While the classification of client and server side issues is easy, it's also not realistic. So let's expand the 
categories a bit more and let's "mark" them with keyword:

1. Fleet itself (the binary/docker image running the Fleet API): `SERVER`
   1. A specific part of the Fleet UI is slow: `PARTIALSERVER`
2. MySQL: `MYSQL`
3. Redis: `REDIS`
4. Infrastructure: `INFRA`
5. osquery / orbit / Fleet Desktop: `OSQUERY`

With this areas in mind, here's a list of possible issues and what are you should look into:

- A specific device (or a handful of devices) is not behaving as expected -> `OSQUERY`
- A specific device appears online but last fetch at is old -> `OSQUERY`
- The Fleet UI is slow overall -> `SERVER`
- A specific page (or a handful of pages, but not all) in the Fleet UI is slow -> `PARTIALSERVER`
- New devices cannot enroll -> `OSQUERY`
- Live query results come in very slowly -> `REDIS` or `SERVER`
- osquery Extensions are not working correctly -> `OSQUERY`
- fleetctl is getting errors when applying yamls -> `SERVER` 
- Migrations are taking too long -> `MYSQL`
- I see connection/network errors on the fleetctl or osquery logs, but not on my Fleet logs -> `INFRA`

### SERVER

Whenever diagnosing a server side issue, one of the first steps is to look at Fleet itself. In particular, that means 
looking at the logs across all instances that are running. How to look at these logs would vary depending on your 
deployment. If, for instance, it's an AWS deployment, and you're using our terraform files as guidance, you'd use 
CloudWatch.

Fleet by default will log errors, and those are the first thing to look for. If you have debug logging enabled, you can 
filter errors by filtering the keyword `err`.

These logs will be the first way to triage a server side error.
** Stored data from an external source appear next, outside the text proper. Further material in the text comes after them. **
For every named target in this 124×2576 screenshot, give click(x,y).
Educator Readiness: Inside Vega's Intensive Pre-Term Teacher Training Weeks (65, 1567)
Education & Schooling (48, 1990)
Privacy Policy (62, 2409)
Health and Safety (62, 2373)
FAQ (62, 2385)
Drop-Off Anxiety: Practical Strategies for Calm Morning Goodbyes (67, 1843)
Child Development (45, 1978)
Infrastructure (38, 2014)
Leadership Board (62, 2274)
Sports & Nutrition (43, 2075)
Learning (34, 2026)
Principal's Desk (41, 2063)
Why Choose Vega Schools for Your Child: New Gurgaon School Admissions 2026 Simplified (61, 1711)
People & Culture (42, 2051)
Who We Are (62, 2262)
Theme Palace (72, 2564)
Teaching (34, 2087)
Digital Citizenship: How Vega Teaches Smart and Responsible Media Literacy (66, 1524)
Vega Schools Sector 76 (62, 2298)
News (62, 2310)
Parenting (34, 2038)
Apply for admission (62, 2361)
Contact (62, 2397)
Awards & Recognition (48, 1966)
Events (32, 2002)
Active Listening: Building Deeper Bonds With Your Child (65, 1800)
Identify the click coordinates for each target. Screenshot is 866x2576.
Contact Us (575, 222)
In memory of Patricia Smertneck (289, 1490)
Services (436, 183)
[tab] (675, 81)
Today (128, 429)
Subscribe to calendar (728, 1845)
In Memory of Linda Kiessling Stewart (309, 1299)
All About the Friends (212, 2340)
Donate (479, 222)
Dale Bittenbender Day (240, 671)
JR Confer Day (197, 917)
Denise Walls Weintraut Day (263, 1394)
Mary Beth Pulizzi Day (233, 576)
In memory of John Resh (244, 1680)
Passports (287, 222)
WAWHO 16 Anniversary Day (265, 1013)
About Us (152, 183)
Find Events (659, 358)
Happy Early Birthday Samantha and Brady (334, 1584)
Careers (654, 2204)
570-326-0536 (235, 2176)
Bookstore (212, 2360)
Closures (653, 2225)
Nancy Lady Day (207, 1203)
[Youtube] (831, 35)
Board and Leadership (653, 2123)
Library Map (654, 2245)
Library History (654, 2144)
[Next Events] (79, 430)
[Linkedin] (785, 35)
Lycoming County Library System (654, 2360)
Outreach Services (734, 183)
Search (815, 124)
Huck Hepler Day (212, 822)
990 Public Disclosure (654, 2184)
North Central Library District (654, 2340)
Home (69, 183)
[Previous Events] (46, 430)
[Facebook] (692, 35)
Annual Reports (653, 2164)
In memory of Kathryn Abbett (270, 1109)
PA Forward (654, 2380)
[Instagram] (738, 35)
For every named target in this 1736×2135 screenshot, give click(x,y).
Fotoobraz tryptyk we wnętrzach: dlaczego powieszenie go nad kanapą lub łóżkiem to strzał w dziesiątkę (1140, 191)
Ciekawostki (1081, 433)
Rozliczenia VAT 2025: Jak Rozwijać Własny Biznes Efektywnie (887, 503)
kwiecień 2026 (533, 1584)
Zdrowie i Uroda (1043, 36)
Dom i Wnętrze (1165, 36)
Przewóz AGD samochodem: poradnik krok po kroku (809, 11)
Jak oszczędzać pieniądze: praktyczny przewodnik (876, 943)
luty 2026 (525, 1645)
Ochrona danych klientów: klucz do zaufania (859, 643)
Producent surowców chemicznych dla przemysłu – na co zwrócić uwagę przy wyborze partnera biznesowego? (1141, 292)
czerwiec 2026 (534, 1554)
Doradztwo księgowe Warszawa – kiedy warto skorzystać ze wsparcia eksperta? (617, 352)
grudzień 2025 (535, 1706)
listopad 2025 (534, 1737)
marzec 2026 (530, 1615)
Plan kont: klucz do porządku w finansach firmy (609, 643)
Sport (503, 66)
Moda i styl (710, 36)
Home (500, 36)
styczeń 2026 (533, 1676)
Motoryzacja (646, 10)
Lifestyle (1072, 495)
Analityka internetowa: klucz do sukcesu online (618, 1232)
For example, if there are timeouts happening in APIs, 
you should continue by looking at `MYSQL` and then `REDIS`. Otherwise, if it looks like a more illustrative error, this 
would be a good point to reach out with all the information gathered.

If there are no errors in the logs and everything looks normal, check `INFRA`.

### PARTIALSERVER

Sometimes Fleet operates without any errors but accessing a specific part of the web UI are slow. As a starting point it
would be good to get a screenshot of the Network tab in the Developer Tools of your browser. The main data that needs to 
be visible are: Name, Status, and Time (in Chrome's terms). 
[Here's how to accomplish this using Google Chrome](https://developer.chrome.com/docs/devtools/network/).

Besides from this, it might be good to continue with `MYSQL` and `REDIS`.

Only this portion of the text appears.